* _TASK PROMPT_
Rewrite the passage about the dishonored checks from "On May 10, 1988, two" up to and including "was likewise denied.", replacing "Department of Justice" with "Justice Department".

* _PASSAGE SHOWN_

On June 2, 1986,[8] when no further communication was received from Lincoln Gerard, Phelps Dodge presented the two checks for payment but these were dishonored by the bank for having been drawn against insufficient funds.  Three days later, Phelps Dodge sent a demand letter to Lincoln Gerard, apprising Griffith of the dishonor of the checks and asking him to fund them within the time prescribed by law.[9] Lincoln Gerard still failed to fund the checks but Griffith sent a letter to Phelps Dodge, explaining Lincoln’s inability to fund said checks due to the strike.[10] Subsequently, on June 19, 1986, Phelps Dodge notified Lincoln Gerard that its properties would be foreclosed.  Phelps Dodge went ahead with the foreclosure and auction sale on June 20, 1986,[11] despite Lincoln Gerard’s protest.[12]

On May 10, 1988, two informations for violation of B.P. 22 docketed as Criminal Cases Nos. 73260 and 73261 were filed against petitioner before the Regional Trial Court.  The motion for reconsideration filed by Griffith was dismissed, and so were his petition for review filed before the Department of Justice and later on his motion to quash filed before the RTC.  Griffith then filed a petition for certiorari before the Court of Appeals that was likewise denied.

* _RECORDED DATA_

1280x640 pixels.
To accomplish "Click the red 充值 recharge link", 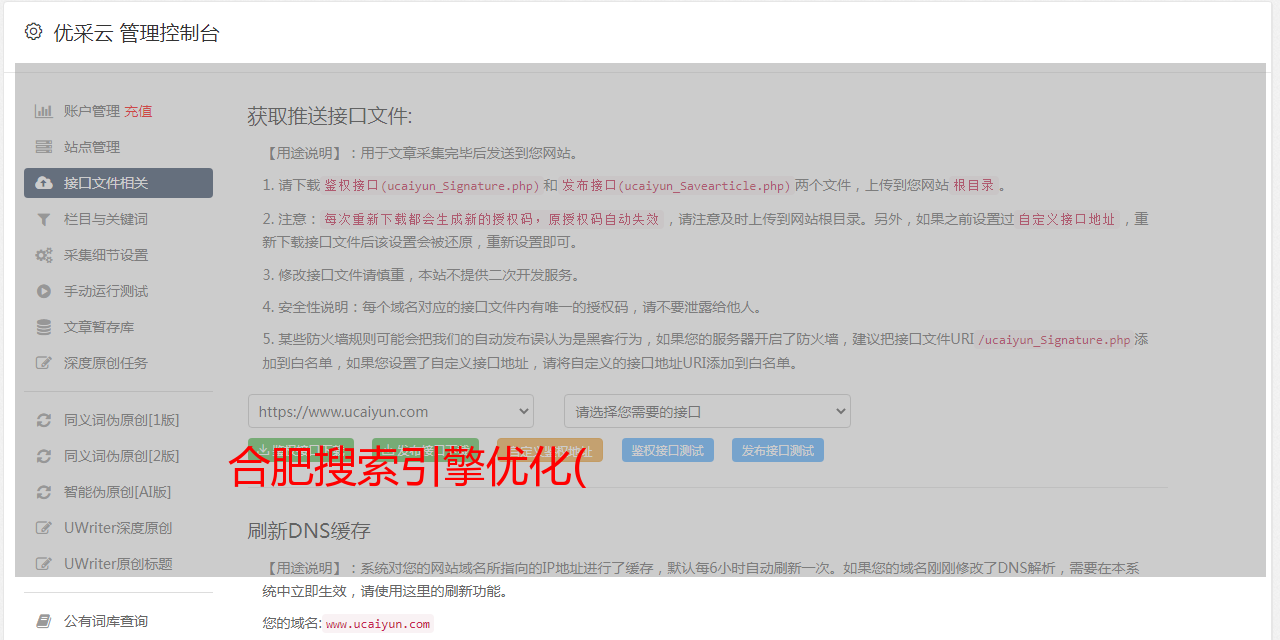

* _THE RESPONSE_
On May 10, 1988, two informations for violation of B.P. 22 docketed as Criminal Cases Nos. 73260 and 73261 were filed against petitioner before the Regional Trial Court.  The motion for reconsideration filed by Griffith was dismissed, and so were his petition for review filed before the Justice Department and later on his motion to quash filed before the RTC.  Griffith then filed a petition for certiorari before the Court of Appeals that was likewise denied.